- [WHAT THE TASK ASKS]: The lines from the start of the records below through the line containing "Task: Click the Required Fuel 14.9 text field" are to be copied exactly, both ends included, with nothing added.

(Dataset entries)

_ _ _ _

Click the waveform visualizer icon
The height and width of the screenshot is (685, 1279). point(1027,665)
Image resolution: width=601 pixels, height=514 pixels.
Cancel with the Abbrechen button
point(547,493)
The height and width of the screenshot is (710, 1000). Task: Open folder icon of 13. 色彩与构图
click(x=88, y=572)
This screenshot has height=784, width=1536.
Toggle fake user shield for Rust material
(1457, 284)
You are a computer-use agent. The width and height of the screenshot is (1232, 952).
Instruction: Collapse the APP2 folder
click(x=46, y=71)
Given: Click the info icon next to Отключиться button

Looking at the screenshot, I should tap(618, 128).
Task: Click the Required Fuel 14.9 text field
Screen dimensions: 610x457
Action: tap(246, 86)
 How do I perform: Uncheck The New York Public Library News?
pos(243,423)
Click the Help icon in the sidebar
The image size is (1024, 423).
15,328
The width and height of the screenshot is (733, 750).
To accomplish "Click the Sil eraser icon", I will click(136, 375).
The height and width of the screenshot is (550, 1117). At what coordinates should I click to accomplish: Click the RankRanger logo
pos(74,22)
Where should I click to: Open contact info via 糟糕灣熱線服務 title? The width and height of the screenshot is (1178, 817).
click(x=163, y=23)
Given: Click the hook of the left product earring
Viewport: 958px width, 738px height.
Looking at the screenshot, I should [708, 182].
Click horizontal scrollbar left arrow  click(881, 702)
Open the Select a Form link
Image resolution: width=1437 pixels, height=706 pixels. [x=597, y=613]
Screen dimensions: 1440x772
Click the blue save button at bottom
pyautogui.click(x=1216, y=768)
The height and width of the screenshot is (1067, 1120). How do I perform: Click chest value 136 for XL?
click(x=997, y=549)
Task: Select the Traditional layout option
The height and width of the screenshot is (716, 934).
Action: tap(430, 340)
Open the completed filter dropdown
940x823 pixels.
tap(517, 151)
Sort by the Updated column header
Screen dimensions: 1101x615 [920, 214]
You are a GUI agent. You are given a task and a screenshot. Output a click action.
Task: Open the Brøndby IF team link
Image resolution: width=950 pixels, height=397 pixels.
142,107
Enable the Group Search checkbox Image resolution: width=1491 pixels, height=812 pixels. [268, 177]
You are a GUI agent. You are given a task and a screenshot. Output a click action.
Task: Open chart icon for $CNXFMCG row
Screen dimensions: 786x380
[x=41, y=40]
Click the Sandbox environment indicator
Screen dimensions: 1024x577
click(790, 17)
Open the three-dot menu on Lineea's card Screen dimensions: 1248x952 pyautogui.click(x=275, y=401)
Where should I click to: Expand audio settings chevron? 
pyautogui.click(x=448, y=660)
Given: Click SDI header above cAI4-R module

_ _ _ _

- [EXERCISE OUTPUT]:
Click the waveform visualizer icon
The height and width of the screenshot is (685, 1279). point(1027,665)
Image resolution: width=601 pixels, height=514 pixels.
Cancel with the Abbrechen button
point(547,493)
The height and width of the screenshot is (710, 1000). Task: Open folder icon of 13. 色彩与构图
click(x=88, y=572)
This screenshot has height=784, width=1536.
Toggle fake user shield for Rust material
(1457, 284)
You are a computer-use agent. The width and height of the screenshot is (1232, 952).
Instruction: Collapse the APP2 folder
click(x=46, y=71)
Given: Click the info icon next to Отключиться button

Looking at the screenshot, I should tap(618, 128).
Task: Click the Required Fuel 14.9 text field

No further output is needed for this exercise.